Problem to solve:
Using the records that appear below, write out exactly the lines from the one with "112 (101, 39)" through the one with "contact@campingdeboshoek.nl (117, 498)", keeping both end lines.

---

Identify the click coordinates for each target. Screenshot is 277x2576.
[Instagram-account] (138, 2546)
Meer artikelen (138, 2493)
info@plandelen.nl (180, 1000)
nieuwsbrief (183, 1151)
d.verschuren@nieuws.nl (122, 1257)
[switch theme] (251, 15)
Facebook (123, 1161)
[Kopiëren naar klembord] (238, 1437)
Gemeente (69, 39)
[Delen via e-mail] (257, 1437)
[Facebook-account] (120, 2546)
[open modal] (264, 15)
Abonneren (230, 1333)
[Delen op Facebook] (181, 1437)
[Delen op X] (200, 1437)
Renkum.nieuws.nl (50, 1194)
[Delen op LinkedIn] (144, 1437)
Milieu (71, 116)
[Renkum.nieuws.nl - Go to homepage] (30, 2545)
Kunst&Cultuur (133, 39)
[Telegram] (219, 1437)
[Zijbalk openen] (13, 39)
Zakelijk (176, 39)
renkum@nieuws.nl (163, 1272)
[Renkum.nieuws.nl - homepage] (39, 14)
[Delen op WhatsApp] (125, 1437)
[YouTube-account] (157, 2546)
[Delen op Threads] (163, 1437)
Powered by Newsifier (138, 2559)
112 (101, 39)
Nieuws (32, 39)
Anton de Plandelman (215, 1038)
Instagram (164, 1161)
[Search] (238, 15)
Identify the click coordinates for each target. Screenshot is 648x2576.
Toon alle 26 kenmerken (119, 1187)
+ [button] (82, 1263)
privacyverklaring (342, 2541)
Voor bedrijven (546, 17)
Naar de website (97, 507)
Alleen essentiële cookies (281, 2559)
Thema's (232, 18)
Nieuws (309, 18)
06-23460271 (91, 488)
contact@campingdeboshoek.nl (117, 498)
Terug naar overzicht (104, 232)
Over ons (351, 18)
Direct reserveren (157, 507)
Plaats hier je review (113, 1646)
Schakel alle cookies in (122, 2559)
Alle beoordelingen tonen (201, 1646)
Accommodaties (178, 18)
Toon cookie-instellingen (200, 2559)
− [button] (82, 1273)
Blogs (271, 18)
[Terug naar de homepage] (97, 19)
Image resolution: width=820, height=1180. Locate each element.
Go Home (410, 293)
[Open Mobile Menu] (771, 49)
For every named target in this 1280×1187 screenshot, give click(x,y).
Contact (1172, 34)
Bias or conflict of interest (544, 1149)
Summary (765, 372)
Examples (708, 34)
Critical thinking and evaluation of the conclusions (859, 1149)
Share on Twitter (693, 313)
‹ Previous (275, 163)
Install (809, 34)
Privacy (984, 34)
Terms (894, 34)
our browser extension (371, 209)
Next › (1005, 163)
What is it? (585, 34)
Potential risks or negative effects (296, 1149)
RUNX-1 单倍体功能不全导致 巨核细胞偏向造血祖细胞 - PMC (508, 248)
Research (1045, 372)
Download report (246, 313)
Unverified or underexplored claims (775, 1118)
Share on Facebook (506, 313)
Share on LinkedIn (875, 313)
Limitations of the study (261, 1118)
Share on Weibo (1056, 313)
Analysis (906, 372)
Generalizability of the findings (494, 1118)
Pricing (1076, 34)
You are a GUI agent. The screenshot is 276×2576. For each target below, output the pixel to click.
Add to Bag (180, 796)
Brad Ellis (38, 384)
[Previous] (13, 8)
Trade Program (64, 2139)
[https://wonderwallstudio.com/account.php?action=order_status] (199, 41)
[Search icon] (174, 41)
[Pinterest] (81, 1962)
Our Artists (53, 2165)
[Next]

---

Exercise solution:
112 (101, 39)
Nieuws (32, 39)
Anton de Plandelman (215, 1038)
Instagram (164, 1161)
[Search] (238, 15)
Identify the click coordinates for each target. Screenshot is 648x2576.
Toon alle 26 kenmerken (119, 1187)
+ [button] (82, 1263)
privacyverklaring (342, 2541)
Voor bedrijven (546, 17)
Naar de website (97, 507)
Alleen essentiële cookies (281, 2559)
Thema's (232, 18)
Nieuws (309, 18)
06-23460271 (91, 488)
contact@campingdeboshoek.nl (117, 498)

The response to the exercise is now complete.